APPLETON, Wis. — Joel DePagter’s professional and personal life over the past month has been filled with as many twists, turns and loops as a good roller coaster ride.
The Lawrence University men’s basketball coach has seen his team’s postseason hopes seemingly dashed and then revived. While that was going on, DePagter’s wife went into premature labor with their third child, followed by several tense weeks before a baby girl was born.
While much has transpired since January, the Vikings find themselves needing a win Saturday at Lake Forest in the regular-season finale to earn a berth in the four-team Midwest Conference Tournament for the first time since 2009. Lawrence (9-12, 10-7 MWC) finds itself in a three-way tie with Lake Forest (12-10, 10-7) and Cornell (11-11, 10-7) and two of those teams will join St. Norbert and Ripon in the tournament.
“We knew it would come down to the game on Saturday,” said DePagter, whose Vikings lost 83-67 to Ripon on Tuesday. “I told the guys, we’re in the conference tournament, it just starts Saturday. Our postseason play starts now. If we win, we keep playing. If not, we’re done. I just tried to take the focus off the loss and move on.”
It looked like the Vikings’ chances of a tourney berth were gone when Lawrence lost at Cornell back on Jan. 31 but then came Grinnell’s announcement on Feb. 7. Grinnell announced it was forfeiting four victories after self-reporting a secondary NCAA rules violation. That moved the Vikings from fifth place in the conference to fourth.

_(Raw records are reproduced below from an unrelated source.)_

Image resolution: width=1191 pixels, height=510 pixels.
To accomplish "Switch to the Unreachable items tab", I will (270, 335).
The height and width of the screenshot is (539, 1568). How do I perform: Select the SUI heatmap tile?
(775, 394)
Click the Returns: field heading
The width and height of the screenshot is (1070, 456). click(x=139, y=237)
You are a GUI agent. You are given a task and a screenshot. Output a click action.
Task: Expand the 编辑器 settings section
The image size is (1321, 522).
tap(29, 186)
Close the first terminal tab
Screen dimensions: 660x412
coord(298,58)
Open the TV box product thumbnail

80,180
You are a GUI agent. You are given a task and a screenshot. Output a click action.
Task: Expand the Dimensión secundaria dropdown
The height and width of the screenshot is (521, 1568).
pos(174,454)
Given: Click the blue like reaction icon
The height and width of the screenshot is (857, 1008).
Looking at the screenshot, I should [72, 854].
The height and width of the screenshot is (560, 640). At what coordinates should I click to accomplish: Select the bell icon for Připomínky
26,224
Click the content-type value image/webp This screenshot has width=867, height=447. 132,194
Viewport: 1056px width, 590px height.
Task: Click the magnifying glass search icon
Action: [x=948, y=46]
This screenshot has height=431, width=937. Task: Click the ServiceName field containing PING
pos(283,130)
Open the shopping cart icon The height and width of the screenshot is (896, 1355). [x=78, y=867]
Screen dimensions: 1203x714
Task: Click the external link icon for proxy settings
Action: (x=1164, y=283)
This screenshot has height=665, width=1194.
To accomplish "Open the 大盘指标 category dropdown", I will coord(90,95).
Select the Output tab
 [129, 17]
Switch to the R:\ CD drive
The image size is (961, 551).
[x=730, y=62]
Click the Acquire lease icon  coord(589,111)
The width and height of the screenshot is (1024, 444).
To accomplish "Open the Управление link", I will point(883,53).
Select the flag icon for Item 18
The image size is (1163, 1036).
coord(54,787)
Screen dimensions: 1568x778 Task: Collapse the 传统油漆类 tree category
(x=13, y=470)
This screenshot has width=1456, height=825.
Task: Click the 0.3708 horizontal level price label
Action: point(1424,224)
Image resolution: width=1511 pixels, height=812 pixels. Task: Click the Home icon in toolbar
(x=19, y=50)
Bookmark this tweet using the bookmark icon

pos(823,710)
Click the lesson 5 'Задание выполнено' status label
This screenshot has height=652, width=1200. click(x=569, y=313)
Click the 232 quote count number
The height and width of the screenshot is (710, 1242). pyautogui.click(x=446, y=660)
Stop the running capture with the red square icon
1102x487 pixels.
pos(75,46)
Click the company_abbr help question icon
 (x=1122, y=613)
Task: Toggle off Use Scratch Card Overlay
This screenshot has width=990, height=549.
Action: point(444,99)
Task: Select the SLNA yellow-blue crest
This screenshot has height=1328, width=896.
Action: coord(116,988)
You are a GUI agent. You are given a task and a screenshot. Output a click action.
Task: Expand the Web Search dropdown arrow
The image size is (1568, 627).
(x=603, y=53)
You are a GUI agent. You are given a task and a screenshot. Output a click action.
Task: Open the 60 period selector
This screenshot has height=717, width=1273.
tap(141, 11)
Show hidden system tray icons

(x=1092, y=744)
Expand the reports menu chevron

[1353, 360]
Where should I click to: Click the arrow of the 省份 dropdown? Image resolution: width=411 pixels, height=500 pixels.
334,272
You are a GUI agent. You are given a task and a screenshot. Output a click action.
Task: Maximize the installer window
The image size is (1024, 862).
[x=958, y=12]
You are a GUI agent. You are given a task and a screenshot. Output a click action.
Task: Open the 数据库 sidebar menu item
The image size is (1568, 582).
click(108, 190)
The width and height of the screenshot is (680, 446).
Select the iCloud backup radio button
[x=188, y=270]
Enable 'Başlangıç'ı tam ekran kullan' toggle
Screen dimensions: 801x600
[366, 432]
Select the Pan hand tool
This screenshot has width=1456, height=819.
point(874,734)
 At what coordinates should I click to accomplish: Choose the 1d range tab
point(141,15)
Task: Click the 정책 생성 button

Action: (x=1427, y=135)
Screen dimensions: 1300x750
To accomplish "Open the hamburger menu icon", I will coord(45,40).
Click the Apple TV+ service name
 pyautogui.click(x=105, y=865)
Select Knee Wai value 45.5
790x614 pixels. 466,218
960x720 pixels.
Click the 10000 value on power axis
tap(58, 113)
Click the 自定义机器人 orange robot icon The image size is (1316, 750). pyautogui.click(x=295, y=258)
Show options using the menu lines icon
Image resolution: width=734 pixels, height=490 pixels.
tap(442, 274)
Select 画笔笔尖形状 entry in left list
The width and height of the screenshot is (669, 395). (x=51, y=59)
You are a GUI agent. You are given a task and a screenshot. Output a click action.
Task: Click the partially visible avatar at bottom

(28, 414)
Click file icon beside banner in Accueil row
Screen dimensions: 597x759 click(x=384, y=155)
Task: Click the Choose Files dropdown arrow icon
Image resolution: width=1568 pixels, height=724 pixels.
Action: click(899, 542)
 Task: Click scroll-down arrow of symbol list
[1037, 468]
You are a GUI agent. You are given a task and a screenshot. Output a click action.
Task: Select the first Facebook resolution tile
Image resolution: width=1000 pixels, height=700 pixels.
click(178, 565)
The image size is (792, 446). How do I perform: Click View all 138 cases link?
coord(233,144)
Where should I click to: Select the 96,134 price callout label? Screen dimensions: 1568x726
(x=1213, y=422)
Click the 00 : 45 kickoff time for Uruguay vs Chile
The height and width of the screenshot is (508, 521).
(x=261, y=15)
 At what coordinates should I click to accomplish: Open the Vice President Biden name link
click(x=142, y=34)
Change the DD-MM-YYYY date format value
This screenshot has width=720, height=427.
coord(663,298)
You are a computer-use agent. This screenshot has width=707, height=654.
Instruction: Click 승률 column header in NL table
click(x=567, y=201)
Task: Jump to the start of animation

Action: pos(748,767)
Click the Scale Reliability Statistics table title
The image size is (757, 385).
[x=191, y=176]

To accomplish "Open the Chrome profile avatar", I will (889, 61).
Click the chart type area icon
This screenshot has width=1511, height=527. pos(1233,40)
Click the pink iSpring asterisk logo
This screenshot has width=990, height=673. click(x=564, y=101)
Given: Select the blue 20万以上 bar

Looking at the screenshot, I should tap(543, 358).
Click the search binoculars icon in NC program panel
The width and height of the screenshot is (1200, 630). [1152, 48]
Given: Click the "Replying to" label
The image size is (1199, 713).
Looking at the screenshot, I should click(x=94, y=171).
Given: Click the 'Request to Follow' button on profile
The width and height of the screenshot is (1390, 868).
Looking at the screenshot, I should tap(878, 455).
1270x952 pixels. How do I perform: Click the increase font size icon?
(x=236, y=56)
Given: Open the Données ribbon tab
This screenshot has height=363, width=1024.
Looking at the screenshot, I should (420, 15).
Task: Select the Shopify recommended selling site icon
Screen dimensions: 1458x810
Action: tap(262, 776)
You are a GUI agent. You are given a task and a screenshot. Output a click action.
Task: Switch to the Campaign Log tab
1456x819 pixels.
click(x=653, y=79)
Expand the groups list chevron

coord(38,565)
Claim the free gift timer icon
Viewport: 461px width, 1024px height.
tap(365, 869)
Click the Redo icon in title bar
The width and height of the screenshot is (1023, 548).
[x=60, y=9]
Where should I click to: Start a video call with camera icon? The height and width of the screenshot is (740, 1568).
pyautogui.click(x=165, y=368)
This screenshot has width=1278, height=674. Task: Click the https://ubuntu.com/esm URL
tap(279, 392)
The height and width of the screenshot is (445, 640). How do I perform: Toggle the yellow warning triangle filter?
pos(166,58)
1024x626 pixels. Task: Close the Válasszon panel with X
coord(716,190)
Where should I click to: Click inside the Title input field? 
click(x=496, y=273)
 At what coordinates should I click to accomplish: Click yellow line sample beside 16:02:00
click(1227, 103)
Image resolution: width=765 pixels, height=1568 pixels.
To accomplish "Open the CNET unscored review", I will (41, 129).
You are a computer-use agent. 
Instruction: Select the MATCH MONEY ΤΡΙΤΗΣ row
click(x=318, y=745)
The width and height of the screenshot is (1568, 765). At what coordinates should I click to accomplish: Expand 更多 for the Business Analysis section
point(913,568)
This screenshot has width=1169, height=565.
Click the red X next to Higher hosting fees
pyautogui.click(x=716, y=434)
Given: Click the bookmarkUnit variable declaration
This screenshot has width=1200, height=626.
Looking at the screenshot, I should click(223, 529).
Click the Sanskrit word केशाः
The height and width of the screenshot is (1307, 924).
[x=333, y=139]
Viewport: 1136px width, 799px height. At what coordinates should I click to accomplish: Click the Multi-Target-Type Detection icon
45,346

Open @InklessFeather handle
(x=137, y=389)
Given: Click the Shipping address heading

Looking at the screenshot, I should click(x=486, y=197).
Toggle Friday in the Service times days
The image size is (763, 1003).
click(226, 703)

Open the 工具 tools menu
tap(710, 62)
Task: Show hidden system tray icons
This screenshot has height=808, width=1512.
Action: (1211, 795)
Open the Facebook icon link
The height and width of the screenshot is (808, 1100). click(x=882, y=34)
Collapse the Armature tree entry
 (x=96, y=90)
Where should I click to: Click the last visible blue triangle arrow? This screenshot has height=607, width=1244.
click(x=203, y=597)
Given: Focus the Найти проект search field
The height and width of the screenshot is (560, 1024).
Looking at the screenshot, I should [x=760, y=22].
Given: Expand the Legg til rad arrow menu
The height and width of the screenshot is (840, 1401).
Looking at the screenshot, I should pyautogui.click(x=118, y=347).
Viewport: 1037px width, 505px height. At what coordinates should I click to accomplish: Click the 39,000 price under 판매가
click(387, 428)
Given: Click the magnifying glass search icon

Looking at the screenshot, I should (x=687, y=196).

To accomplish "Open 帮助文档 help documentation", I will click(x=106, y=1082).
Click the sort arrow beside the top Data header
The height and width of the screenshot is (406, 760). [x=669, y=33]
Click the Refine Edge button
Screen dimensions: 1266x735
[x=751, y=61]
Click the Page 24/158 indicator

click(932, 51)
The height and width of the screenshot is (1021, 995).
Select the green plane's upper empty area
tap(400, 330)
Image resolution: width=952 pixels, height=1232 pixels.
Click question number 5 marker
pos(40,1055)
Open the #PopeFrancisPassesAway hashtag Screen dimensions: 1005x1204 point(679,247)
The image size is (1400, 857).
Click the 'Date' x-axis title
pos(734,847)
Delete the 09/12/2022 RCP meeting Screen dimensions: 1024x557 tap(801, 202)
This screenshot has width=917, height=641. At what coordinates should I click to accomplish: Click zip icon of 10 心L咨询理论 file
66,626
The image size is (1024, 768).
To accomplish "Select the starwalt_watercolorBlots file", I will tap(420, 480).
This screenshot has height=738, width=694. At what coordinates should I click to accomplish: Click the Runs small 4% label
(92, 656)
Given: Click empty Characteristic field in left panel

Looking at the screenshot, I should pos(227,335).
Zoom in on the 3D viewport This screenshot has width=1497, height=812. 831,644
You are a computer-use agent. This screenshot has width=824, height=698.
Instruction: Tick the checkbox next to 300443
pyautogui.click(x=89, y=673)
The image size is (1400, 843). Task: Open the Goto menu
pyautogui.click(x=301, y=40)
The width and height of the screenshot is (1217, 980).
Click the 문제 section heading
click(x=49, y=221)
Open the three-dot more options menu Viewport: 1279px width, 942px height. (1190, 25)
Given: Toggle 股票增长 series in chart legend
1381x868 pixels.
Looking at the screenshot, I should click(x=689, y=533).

“With my personal life, it’s been kind of a wacky month. The Grinnell thing shook up the conference and injected new hope for us,” DePagter said.
The DePagter family was on edge over the past month as they waited for Alicia to give birth. DePagter didn’t travel with the team for several games because he didn’t want to be a four- or six-hour drive from his wife should the baby call come.
“Every day was a little bit of am I going to be at practice tonight, am i going to be at the game? Of course, the baby comes on the night of a game,” said DePagter, whose daughter, Amaya, was born on Feb. 8 as the Vikings played at Ripon.
Both mother and baby are doing well, and DePagter can finally focus more fully on his team.
“The guys are proud that we are playing a game that matters this much late in the season,” DePagter said. “Hopefully they embrace that.”
Being on the road shouldn’t hamper the Vikings either. During DePagter’s tenure as head coach, Lawrence is 49-37 in Midwest Conference road games and 51-36 at home. The Vikings won at Lake Forest last season and are 4-4 in league road games this season.
“I think getting on the bus, getting off campus and getting away from school gets you focused,” DePagter said. “It’s difficult if you go to class all day and then have to try and shift gears to play a home game.”
Lake Forest has lost three straight, including two to MWC champion St. Norbert, but the Foresters are big, physical and have several stellar shooters.
“It’s the season for both teams. It should be a good atmosphere,” DePagter said.
“We need to have a good shooting night and have a little more balance, not so many threes. You can throw out all the Xs and Os. At least I know I won’t have another child on Saturday.”